* [Task prompt]
Find the line with "Instruction: Click the" in the data below. Repeat it and every line after it up to the end, exactly, but drop the pictures.

* [Material supplied]
BEGIN

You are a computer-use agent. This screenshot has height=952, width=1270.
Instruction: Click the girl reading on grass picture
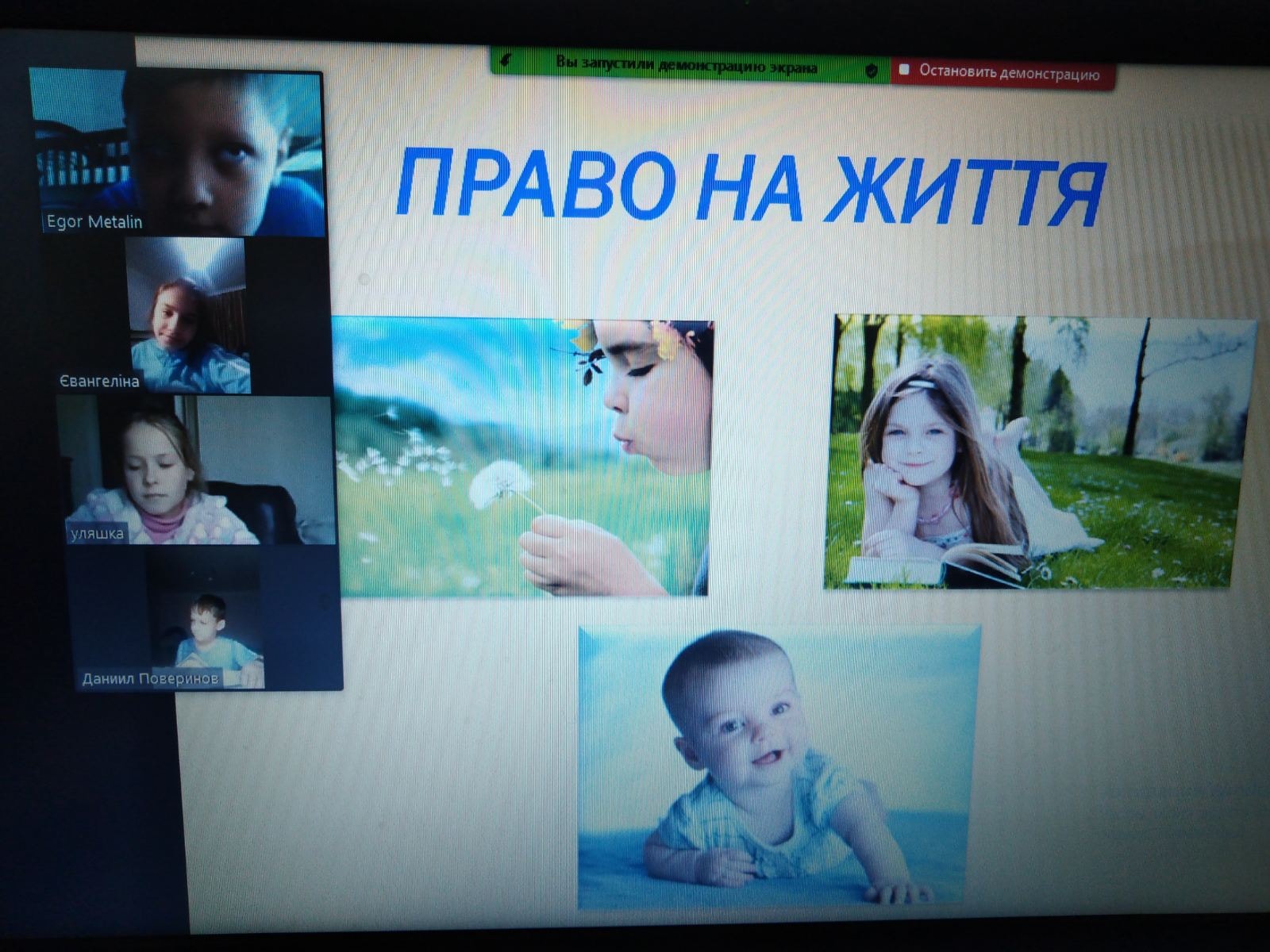pyautogui.click(x=1038, y=452)
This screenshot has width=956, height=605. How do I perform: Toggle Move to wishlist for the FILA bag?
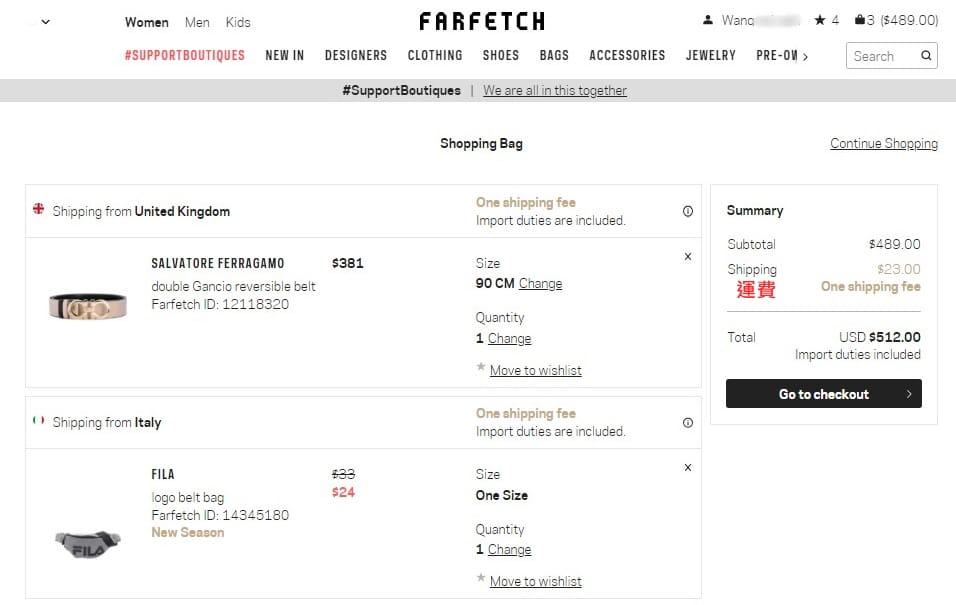coord(536,581)
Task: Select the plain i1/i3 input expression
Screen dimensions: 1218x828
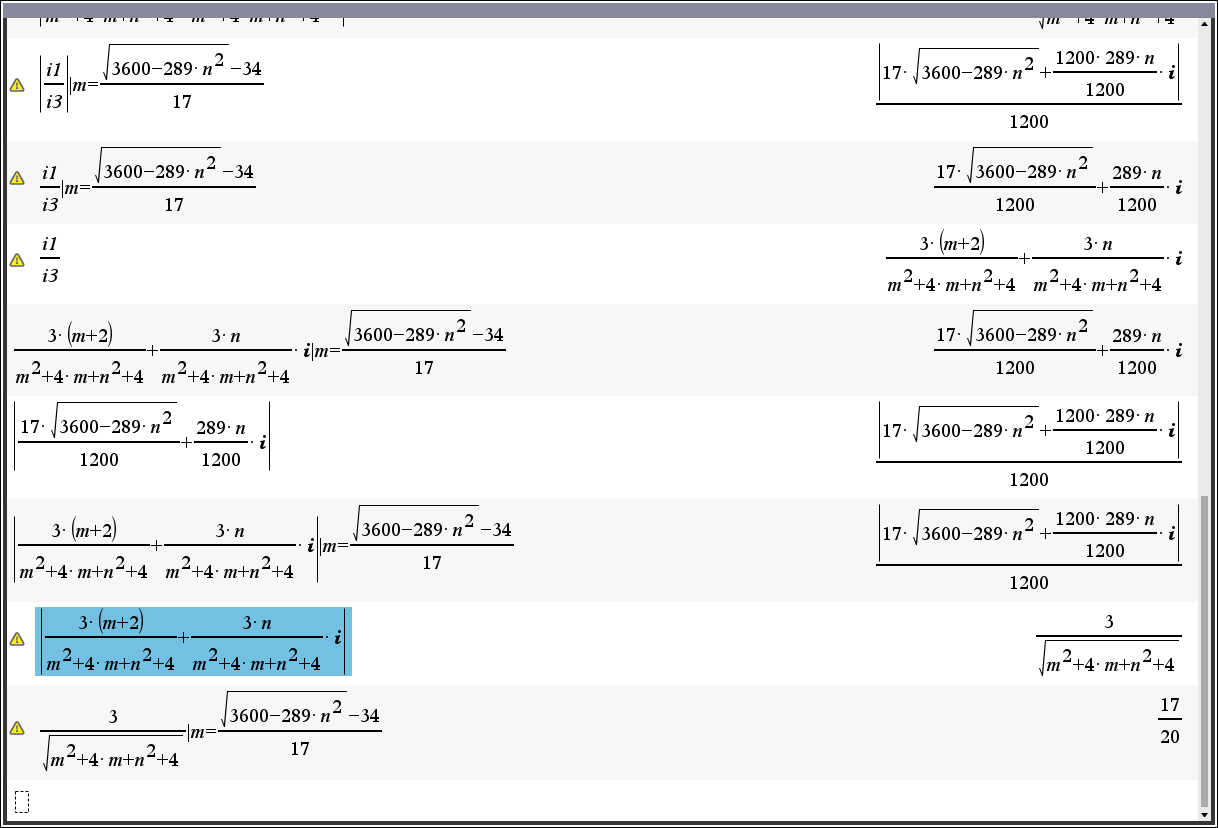Action: [50, 260]
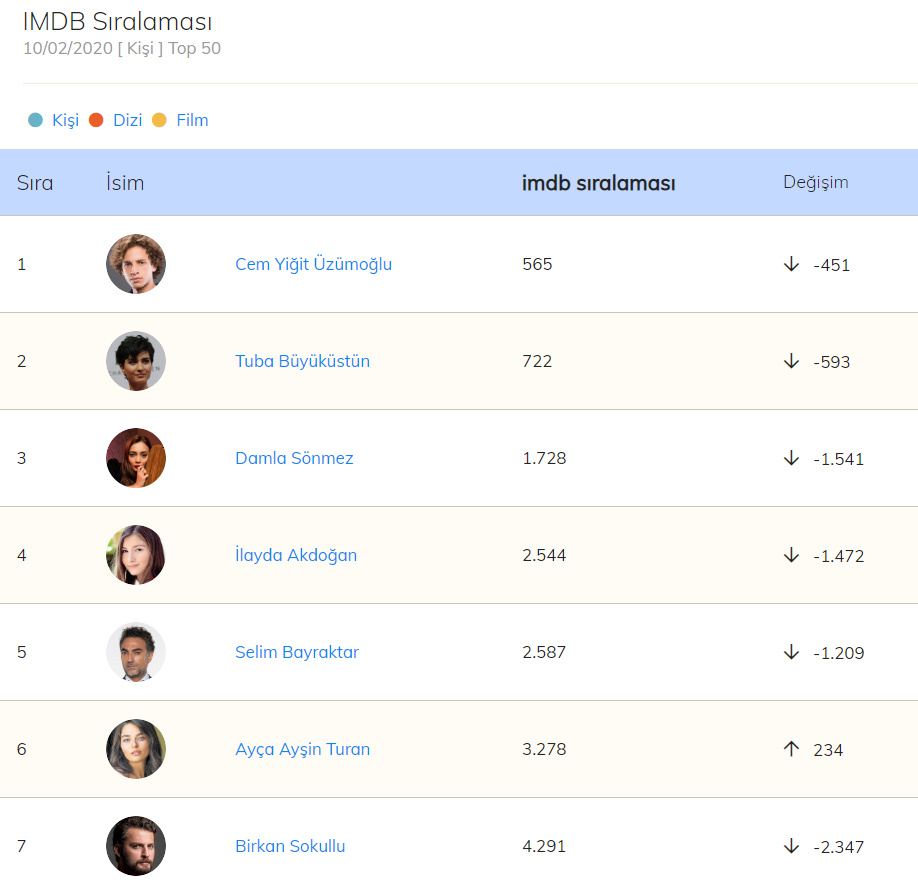Select the blue Kişi category dot

coord(36,120)
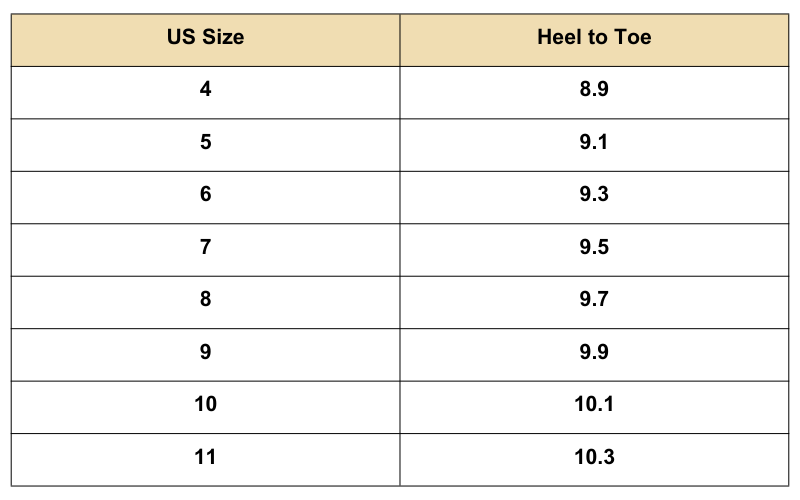Pick the 10.3 heel to toe cell
This screenshot has width=800, height=500.
point(594,457)
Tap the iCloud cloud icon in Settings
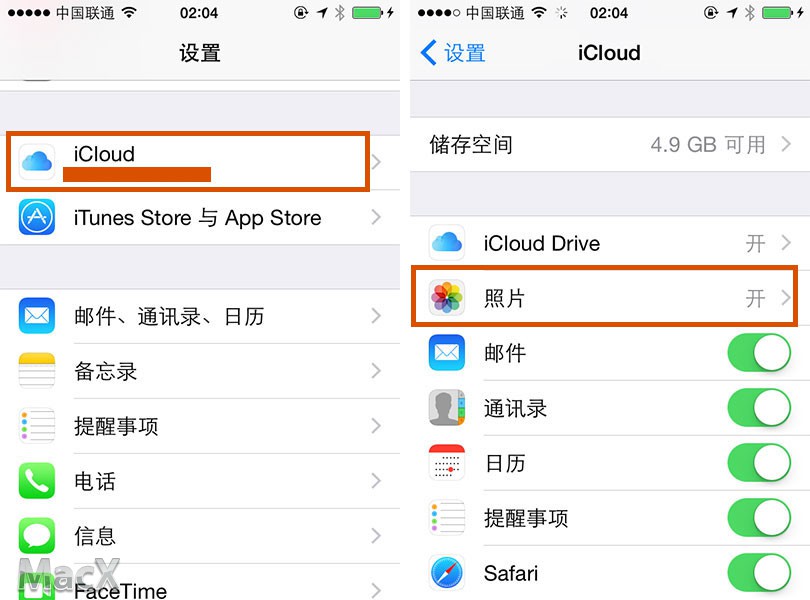Image resolution: width=810 pixels, height=600 pixels. [37, 162]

END

* [Completed exercise]
Instruction: Click the girl reading on grass picture
pyautogui.click(x=1038, y=452)
This screenshot has width=956, height=605. How do I perform: Toggle Move to wishlist for the FILA bag?
coord(536,581)
Task: Select the plain i1/i3 input expression
Screen dimensions: 1218x828
Action: [50, 260]
Select the blue Kişi category dot

coord(36,120)
Pick the 10.3 heel to toe cell
This screenshot has width=800, height=500.
point(594,457)
Tap the iCloud cloud icon in Settings
Image resolution: width=810 pixels, height=600 pixels. [37, 162]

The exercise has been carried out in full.